I agree with Glenn Greenwald that "the behavior of Justice Alito at [Wednesday] night's State of the Union address -- visibly shaking his head and mouthing the words 'not true' when Obama warned of the dangers of the Court's Citizens United ruling -- was a serious and substantive breach of protocol that reflects very poorly on Alito and only further undermines the credibility of the Court. It has nothing to do with etiquette and everything to do with the Court's ability to adhere to its intended function."

And this is why Supreme Court justices, if they can't control themselves, probably shouldn't attend these events.
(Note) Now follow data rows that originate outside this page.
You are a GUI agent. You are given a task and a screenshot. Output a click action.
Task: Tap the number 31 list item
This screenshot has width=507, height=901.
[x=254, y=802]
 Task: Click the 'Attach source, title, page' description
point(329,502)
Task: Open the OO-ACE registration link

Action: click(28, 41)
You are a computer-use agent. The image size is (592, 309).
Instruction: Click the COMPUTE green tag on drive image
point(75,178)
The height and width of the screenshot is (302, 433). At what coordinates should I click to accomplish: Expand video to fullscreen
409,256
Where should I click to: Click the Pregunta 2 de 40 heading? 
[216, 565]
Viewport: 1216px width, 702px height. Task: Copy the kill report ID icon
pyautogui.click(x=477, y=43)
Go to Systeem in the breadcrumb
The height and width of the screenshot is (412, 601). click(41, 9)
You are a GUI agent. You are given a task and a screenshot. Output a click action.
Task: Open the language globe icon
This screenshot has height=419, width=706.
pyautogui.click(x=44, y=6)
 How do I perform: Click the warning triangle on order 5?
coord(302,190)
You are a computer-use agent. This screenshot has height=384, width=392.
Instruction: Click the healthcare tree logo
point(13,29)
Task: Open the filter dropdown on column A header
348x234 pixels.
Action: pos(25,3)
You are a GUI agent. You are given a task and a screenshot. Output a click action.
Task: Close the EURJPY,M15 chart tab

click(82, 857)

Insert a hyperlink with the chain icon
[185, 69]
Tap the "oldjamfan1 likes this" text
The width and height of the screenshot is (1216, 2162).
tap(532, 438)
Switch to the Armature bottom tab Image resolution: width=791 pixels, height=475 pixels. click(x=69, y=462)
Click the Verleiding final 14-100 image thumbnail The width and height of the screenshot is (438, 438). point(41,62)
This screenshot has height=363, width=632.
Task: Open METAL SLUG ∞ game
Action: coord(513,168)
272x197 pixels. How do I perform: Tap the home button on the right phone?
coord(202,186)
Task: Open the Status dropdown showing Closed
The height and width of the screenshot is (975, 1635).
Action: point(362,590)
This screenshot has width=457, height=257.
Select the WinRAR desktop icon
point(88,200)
More Greenwald -- essential reading:

There's a reason that Supreme Court Justices -- along with the Joint Chiefs of Staff -- never applaud or otherwise express any reaction at a State of the Union address. It's vital -- both as a matter of perception and reality -- that those institutions remain apolitical, separate and detached from partisan wars. The Court's pronouncements on (and resolutions of) the most inflammatory and passionate political disputes retain legitimacy only if they possess a credible claim to being objectively grounded in law and the Constitution, not political considerations. The Court's credibility in this regard has -- justifiably -- declined substantially over the past decade, beginning with Bush v. Gore (where 5 conservative Justices issued a ruling ensuring the election of a Republican President), followed by countless 5-4 decisions in which conservative Justices rule in a way that promotes GOP political beliefs, while the more "liberal" Justices do to the reverse (Citizens United is but the latest example). Beyond that, the endless, deceitful sloganeering by right-wing lawyers about "judicial restraint" and "activism" -- all while the judges they most revere cavalierly violate those "principles" over and over -- exacerbates that problem further (the unnecessarily broad scope of Citizens United is the latest example of that, too, and John "balls and strikes" Roberts may be the greatest hypocrite ever to sit on the Supreme Court). All of that is destroying the ability of the judicial branch to be perceived -- and to act -- as one of the few truly apolitical and objective institutions.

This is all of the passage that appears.